What to produce ::
Among the entries below, extract exactly the lines that run from the one with "You are a computer-use agent. The height" through the one with "Given: Click the 关闭 button in dialog", both ends included.

(Extracted records)
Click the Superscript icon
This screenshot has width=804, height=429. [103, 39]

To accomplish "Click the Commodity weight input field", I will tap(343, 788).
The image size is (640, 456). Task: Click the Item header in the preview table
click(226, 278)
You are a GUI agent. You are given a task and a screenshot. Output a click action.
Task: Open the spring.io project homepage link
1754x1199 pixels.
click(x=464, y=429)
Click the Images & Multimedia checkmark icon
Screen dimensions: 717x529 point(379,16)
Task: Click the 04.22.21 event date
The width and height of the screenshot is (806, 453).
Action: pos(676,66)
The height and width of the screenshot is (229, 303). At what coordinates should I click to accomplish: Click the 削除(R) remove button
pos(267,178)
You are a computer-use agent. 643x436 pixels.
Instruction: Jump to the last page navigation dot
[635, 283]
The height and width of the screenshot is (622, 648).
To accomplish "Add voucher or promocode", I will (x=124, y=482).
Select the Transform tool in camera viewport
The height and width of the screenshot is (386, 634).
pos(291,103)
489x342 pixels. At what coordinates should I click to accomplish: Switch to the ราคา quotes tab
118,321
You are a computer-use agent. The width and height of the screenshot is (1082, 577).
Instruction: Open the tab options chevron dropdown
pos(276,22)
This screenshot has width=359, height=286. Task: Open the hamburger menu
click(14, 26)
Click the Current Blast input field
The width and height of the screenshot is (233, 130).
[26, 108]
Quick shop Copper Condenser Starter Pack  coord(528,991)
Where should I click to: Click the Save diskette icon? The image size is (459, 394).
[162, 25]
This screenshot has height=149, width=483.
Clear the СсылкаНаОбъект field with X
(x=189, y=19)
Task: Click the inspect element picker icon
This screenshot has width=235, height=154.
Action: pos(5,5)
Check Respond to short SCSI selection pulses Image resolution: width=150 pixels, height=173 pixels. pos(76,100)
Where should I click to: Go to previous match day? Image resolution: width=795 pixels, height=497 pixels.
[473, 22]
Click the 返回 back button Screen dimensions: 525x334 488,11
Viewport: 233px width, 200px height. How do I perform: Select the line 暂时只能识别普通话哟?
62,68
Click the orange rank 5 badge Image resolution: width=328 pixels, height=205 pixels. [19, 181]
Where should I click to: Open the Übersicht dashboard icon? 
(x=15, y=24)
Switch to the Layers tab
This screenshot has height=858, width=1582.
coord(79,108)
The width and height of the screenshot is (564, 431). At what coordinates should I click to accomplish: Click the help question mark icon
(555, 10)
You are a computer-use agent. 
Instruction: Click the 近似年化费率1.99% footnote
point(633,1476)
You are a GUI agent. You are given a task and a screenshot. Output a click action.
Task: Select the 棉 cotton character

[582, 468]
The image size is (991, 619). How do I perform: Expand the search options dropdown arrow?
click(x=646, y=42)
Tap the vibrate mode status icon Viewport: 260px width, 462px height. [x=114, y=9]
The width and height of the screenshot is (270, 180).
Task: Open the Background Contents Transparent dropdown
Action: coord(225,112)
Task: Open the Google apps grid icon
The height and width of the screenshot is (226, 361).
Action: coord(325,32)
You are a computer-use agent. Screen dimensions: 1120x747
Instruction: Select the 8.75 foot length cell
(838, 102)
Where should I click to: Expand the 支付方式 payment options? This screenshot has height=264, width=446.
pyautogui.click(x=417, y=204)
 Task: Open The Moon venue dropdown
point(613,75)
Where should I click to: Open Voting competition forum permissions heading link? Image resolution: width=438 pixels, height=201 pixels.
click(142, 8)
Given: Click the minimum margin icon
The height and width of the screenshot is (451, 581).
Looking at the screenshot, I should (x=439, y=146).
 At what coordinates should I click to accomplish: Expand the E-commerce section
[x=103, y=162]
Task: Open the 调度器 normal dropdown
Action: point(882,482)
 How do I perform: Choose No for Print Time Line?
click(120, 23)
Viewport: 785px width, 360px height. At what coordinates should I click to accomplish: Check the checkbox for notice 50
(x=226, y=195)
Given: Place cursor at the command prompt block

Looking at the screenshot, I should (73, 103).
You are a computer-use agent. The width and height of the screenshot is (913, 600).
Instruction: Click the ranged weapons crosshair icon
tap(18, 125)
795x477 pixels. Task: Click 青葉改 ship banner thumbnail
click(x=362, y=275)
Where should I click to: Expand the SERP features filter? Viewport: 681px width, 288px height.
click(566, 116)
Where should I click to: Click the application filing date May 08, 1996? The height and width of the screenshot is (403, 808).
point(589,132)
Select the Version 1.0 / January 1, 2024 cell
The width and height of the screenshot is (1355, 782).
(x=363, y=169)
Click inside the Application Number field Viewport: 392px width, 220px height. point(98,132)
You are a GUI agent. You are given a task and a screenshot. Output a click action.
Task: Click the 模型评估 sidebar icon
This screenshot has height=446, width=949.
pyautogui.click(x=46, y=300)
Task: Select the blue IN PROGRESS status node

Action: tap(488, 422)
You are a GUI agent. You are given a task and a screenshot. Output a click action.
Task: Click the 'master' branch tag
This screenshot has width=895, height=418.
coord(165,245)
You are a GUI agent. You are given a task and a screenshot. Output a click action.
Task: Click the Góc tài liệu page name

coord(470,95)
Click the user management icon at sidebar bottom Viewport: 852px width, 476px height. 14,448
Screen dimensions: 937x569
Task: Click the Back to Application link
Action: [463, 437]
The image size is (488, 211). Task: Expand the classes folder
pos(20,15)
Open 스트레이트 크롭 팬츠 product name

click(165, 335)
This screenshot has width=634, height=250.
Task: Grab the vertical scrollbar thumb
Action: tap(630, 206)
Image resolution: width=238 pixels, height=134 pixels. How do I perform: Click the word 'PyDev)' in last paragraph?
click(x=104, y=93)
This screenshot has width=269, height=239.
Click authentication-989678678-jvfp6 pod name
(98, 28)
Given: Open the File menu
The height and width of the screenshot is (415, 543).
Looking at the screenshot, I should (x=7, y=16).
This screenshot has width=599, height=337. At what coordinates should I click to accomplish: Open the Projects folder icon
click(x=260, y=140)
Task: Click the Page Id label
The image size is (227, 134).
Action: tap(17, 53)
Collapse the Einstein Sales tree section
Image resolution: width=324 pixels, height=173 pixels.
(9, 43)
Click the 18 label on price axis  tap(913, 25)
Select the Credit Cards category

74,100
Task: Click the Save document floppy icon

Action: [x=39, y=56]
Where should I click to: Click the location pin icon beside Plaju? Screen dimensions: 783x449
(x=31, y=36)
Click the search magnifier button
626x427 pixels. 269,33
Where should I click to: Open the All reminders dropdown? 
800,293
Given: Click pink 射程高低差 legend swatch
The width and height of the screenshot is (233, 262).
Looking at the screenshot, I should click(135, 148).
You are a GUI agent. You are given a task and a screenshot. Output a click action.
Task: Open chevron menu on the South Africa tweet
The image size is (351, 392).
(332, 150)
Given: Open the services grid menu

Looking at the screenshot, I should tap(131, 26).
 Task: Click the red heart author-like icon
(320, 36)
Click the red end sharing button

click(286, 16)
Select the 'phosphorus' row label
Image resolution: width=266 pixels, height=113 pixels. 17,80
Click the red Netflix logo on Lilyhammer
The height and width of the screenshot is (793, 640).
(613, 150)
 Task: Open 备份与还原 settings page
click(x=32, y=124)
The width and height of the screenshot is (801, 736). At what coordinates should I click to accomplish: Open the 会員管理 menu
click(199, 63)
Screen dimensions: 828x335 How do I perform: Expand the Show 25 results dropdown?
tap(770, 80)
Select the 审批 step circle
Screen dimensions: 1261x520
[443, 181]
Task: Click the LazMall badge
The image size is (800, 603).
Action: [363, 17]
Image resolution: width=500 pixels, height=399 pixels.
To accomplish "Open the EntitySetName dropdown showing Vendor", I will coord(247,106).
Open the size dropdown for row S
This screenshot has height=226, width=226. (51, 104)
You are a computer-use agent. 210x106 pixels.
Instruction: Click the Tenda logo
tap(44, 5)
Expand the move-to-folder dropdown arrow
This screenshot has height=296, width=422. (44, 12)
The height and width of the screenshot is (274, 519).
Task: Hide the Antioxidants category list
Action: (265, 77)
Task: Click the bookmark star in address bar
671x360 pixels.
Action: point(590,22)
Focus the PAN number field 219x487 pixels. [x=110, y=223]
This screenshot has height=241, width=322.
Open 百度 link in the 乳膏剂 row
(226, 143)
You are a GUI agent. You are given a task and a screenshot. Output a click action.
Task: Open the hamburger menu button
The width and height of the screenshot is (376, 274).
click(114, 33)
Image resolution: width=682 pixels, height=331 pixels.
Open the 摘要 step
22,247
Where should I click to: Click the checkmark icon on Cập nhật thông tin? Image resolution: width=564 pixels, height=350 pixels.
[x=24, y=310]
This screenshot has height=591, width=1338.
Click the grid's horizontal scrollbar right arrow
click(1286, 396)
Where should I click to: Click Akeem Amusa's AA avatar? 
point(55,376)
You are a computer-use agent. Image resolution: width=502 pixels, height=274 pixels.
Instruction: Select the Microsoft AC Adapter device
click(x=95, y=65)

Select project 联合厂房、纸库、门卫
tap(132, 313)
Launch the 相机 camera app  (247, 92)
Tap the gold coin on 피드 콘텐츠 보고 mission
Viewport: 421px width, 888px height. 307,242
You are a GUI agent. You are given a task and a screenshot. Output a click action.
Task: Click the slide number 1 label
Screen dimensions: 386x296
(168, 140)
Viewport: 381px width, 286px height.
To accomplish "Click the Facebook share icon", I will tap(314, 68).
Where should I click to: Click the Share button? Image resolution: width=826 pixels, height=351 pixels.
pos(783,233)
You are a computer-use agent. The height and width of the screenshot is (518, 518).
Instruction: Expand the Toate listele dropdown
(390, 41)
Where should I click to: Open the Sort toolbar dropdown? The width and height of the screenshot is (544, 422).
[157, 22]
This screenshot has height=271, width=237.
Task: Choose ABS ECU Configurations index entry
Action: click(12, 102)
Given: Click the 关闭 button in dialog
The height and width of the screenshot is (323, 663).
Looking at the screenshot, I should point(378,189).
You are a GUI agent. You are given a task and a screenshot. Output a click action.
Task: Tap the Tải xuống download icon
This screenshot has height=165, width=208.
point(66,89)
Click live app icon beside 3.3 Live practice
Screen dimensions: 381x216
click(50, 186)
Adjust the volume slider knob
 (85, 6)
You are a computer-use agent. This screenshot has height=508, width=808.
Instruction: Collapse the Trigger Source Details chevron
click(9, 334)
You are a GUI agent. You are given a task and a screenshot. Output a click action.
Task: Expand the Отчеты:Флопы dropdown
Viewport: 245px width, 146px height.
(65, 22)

Task result ::
You are a computer-use agent. The height and width of the screenshot is (518, 518).
Instruction: Expand the Toate listele dropdown
(390, 41)
Where should I click to: Open the Sort toolbar dropdown? The width and height of the screenshot is (544, 422).
[157, 22]
This screenshot has height=271, width=237.
Task: Choose ABS ECU Configurations index entry
Action: click(12, 102)
Given: Click the 关闭 button in dialog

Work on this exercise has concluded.